Ela levantou da cama com o cabelo bagunçado e pôs as
pantufas de coelhinho. Foi até o banheiro, lavou o rosto, prendeu o cabelo. Foi
até a sala, abriu a porta de entrada, pegou o jornal do tapete. Voltou para
dentro, fechou a porta, pôs o jornal sobre a poltrona. Foi até a cozinha,
preparou um expresso, voltou para a sala. Colocou os óculos, sentou na poltrona
e começou a ler enquanto bebia o café quente.
“Vítima de assassinato é encontrada em beco da cidade”
“Carregamento de drogas é descoberto por policiais à paisana” “Estelionatário é
levado a julgamento” “Dólar atinge menor valor desde o início do ano”
“Prefeitura inicia construção de escola local” “Taxa de desemprego da cidade
vem subindo desde os últimos cinco anos” “Veja os lugares que valem a pena ser
visitados antes do término das férias” “Astrólogos dizem que próximo semestre
será escasso nas finanças, mas rico em romances” “Dicas de receitas para as
frutas da estação”
–Nada interessante.
Ela levantou-se, pôs o jornal sobre a cômoda, deu mais um
gole no café. Pegou o controle remoto, sentou-se novamente, ligou a televisão.
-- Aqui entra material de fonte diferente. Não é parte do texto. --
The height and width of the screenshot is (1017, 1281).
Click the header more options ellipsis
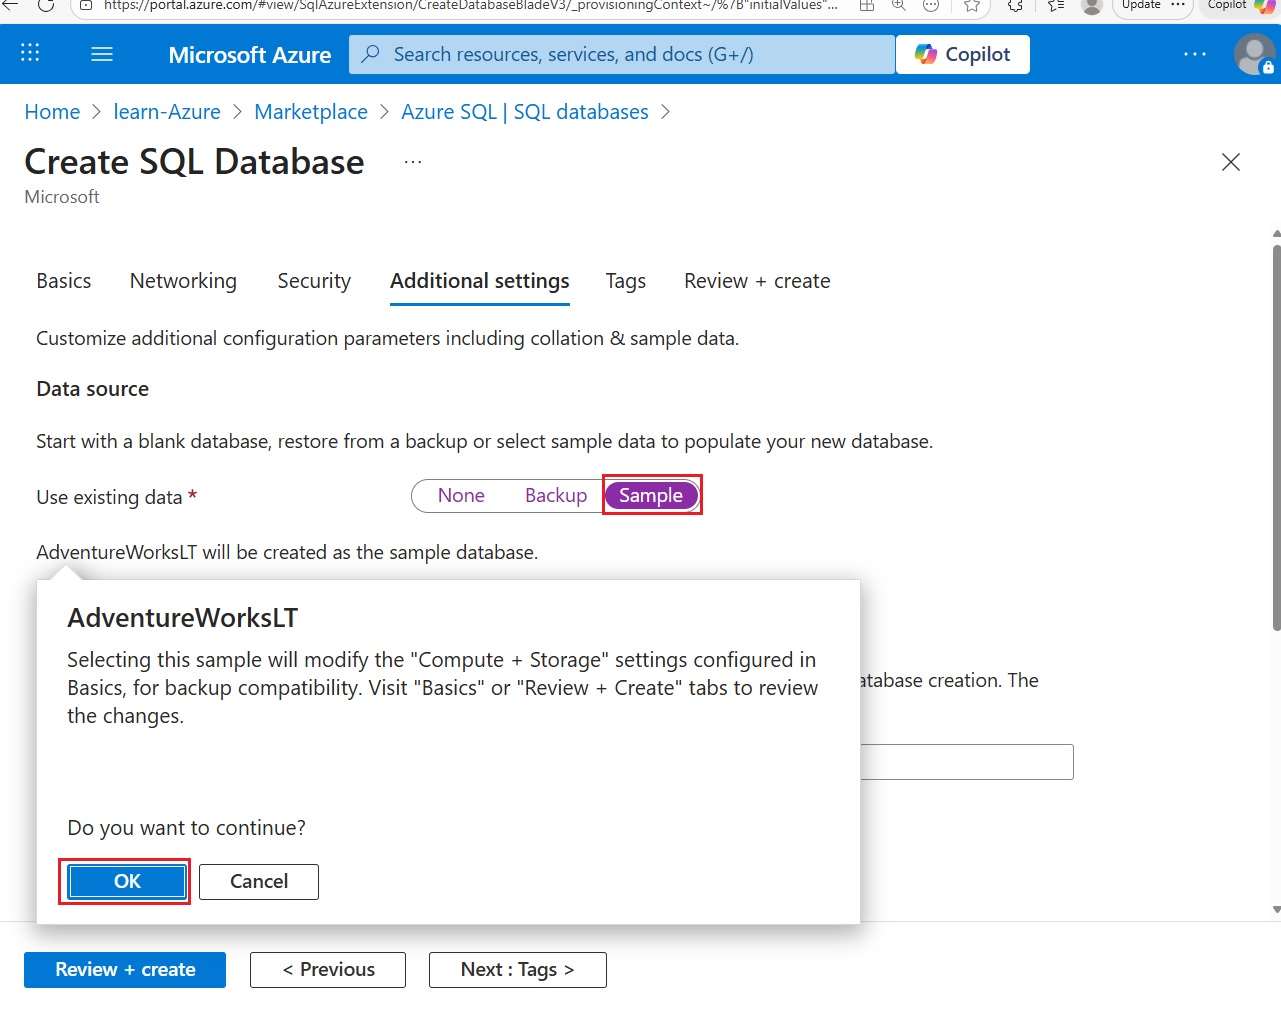[1194, 54]
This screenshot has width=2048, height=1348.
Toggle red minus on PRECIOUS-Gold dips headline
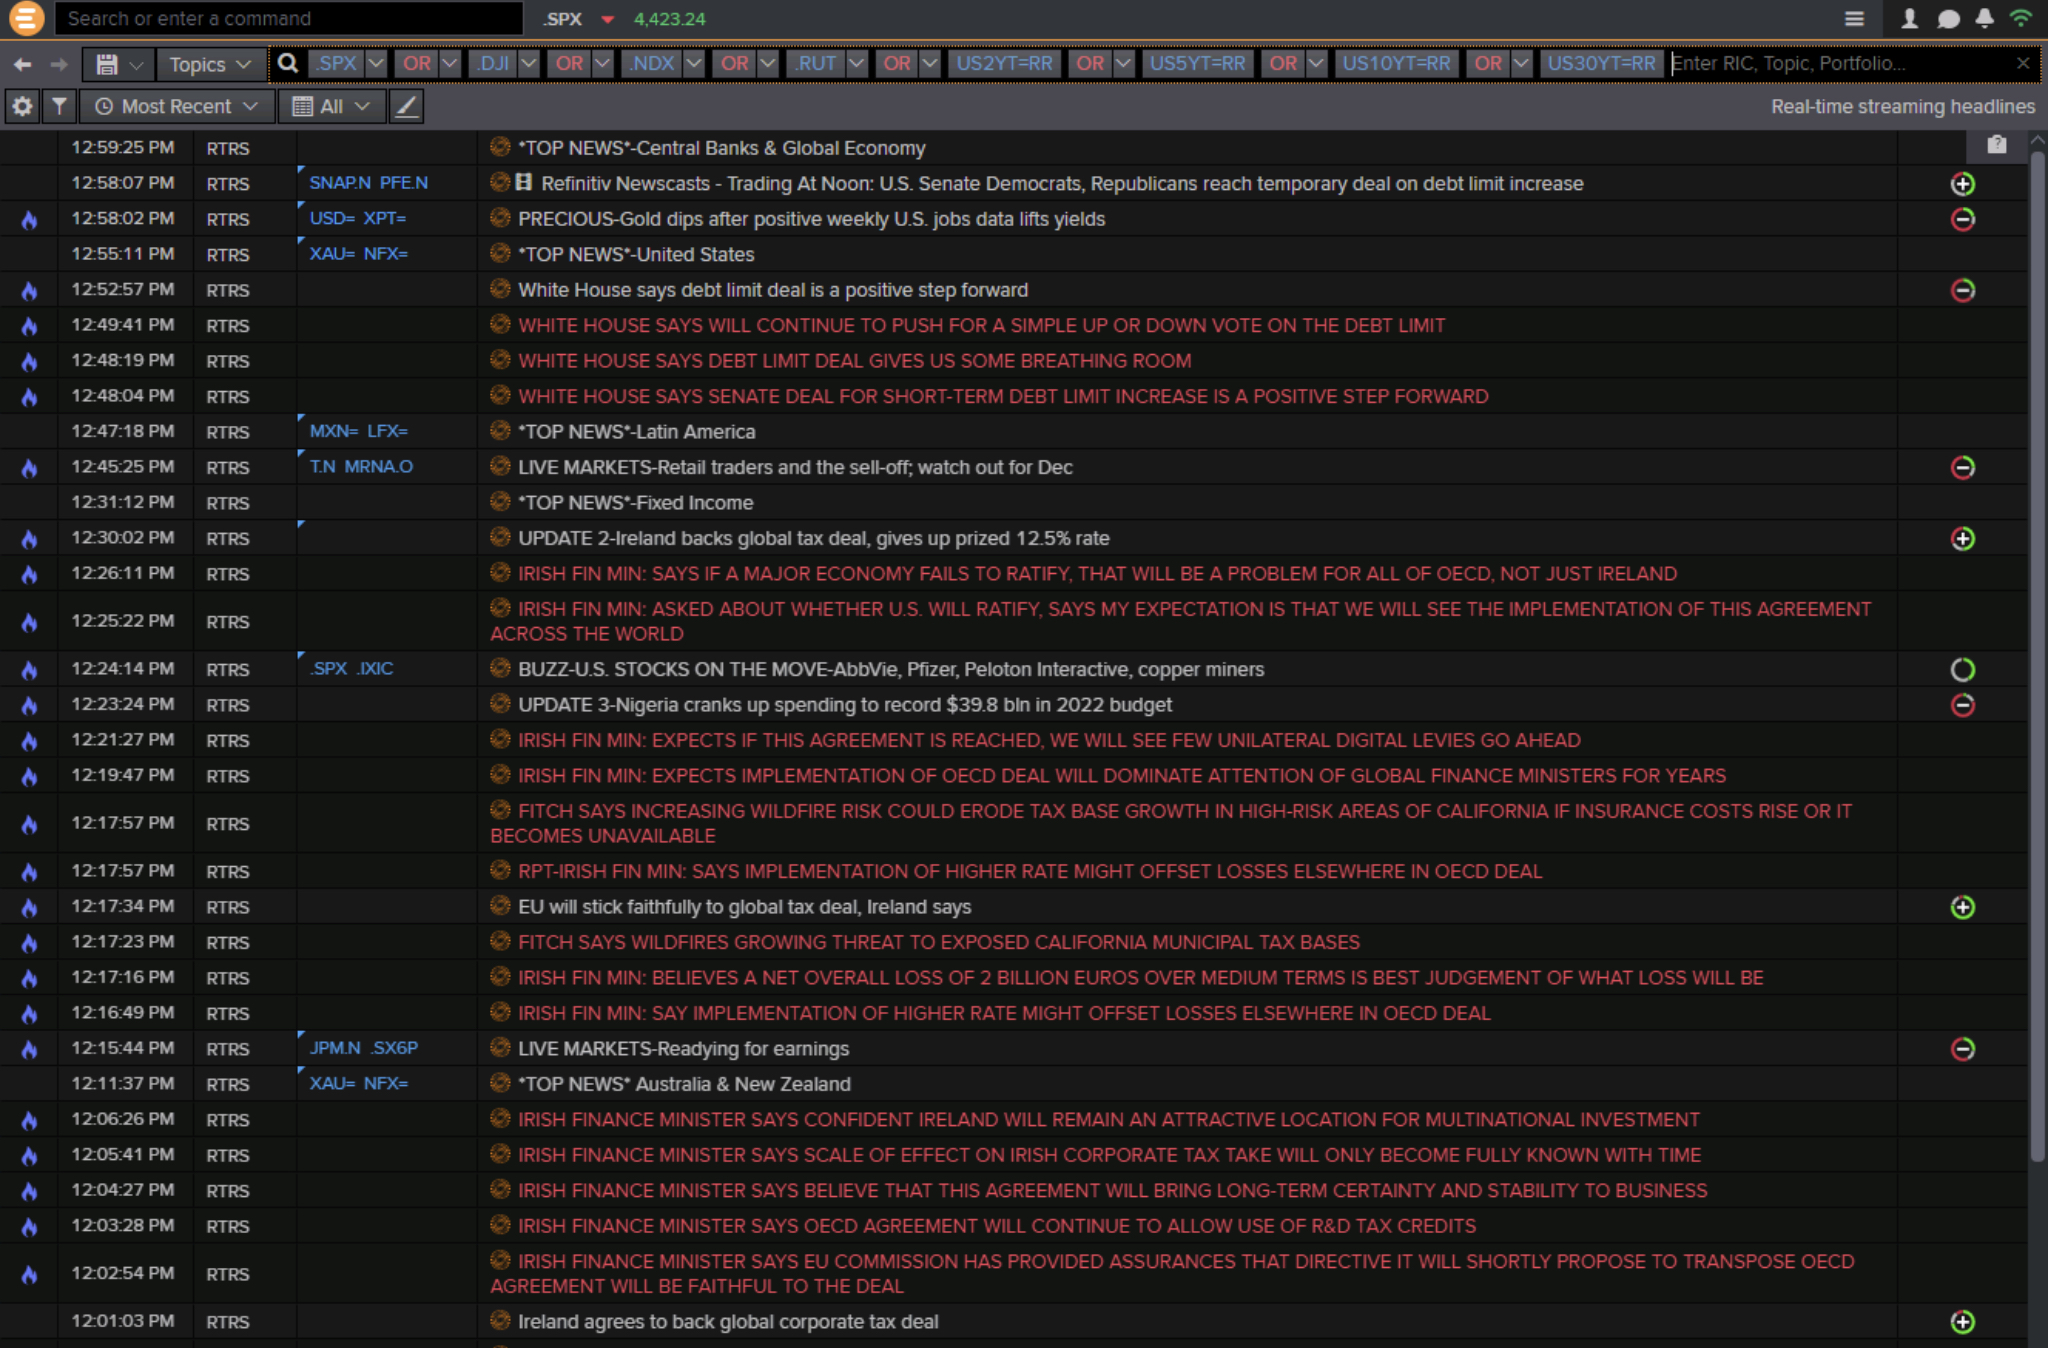(1962, 219)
Passou de canal em canal procurando algo que chamasse atenção, mas no fundo
estava desinteressada em qualquer programação. Percebeu que a TV ainda estava
em preto e branco.
–Merda! Quando vão chamar o técnico?!
Desligou. Deu passos até a sacada, rastejante, como se
fosse uma morta-viva. Foi até o cavalete. Havia um quadro com um esboço feito a
carvão. Procurou os pincéis e as tintas, mas lembrou que ele os tinha levado. Olhou
através da rede de proteção. Nuvens cinzentas tomavam conta do céu. Um cheiro
de molhado vinha junto com a brisa que balançava os seus fios de cabelo soltos.
–Como é horrível esperar! Por que você faz isso comigo? Bem
em uma época que eu não tenho nada com o que me ocupar?
Ela sentiu frio. Voltou para o quarto, pôs uma blusinha
sobre a camisola, voltou para a janela. Observou o céu, observou os prédios,
observou o movimento das ruas. Cruzou os braços, descruzou os braços, ficou
batendo com os dedos no parapeito. Apoiou os cotovelos na janela, cuspiu para
ver em que direção estava o vento, endireitou o corpo. Mordeu uma mexa de
cabelo solta, coçou o peito de um pé com o outro, ficou cutucando as unhas para
tirar o esmalte. Voltou para a cozinha, pôs a caneca na pia, olhou o mural.
Entre vários bilhetes, cartões de visita e números de
telefone, havia fotos. Algumas dela, algumas dele, várias dos dois. Ela sorriu.
Passou o dedo numa foto em que se abraçavam, por cima do rosto dele, como se
fizesse carinho. Mordeu os lábios, cruzou as pernas, abraçou a si mesma.
Balançava o corpo de um lado para outro enquanto via as fotos, cheias de
nostalgia, cheia de saudade.
–Deus! Quando você vai chegar? Por que eu não consigo
ficar sem você?
Saudades. Saudades. Saudades.
–Mal consigo esperar a sua volta. Sem você, as coisas são
tão sem graça, iguais, rotineiras, sem cor. Você é quem colore a minha vida.